|The July Technology Q&A column
told how to automatically include an Excel header or footer that
carries the workbook’s path and filename (such as C:
clientfirst quarter results ). We noted that although
such headers and footers can be created easily in Word, Excel
lacks such a built-in function. However, we reported that we had
found an add-on utility that does the job automatically. It’s
available free from JWalk and Associates ( www.j-walk.com/ss/excel/files/addpath.htm
As a result of that item, many readers were surprised to discover that it was possible to create headers and footers for filenames and path in Word, and they asked us how it was done. Here’s the story:
Begin by clicking on the View icon in the toolbar and then Header and Footer . When the Header and Footer toolbar opens, click on Insert AutoText and a menu of choices will drop down. You have, among several options, a choice of Filename and path or just Filename . Click on either one and the header or footer will be formatted automatically, as shown in the screen shot below.
In addition, scores of readers e-mailed us about other Excel methods for including a file’s path and name in the body of the spreadsheet; while these processes are not automatic and may not put the name or path in the header and footer—but in the spreadsheet itself—they’re good alternatives.
The most common method begins by picking a cell position for displaying filename and path and typing =CELL(“filename”) in that cell. Then, when you’re ready to print, click on File, Page Setup and select the Sheet tab and check the Rows to repeat at top box , as shown below.
Another way is to go to the toolbar and click on File, Page Setup , the Header/Footer tab and then the Custom Header box. Then fill in the path and filename and click OK.
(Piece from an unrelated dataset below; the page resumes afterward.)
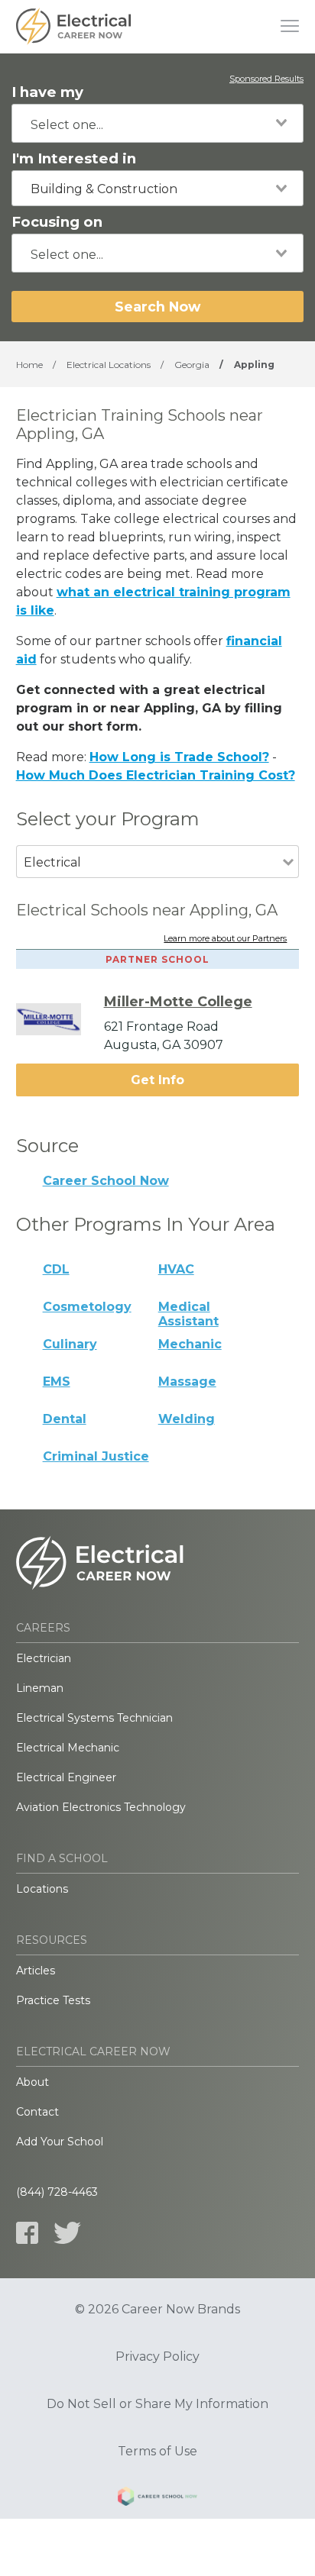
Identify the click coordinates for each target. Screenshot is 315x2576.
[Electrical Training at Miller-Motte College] (60, 1019)
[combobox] (157, 123)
Yet another way was submitted by Monika Smith, a CPA at Grant Thornton. She suggests selecting a cell where you want the filename and path to be displayed, going to the toolbar and clicking on Insert and on the fx Function. The screen will open and default to cell as your function name, as shown in the screen shot below.
That will open another window. In the space for info_type enter the path and filename. Then, when you print the worksheet, it will look like this:
With all these suggestions, there should no reason ever to omit a path and filename for every spreadsheet.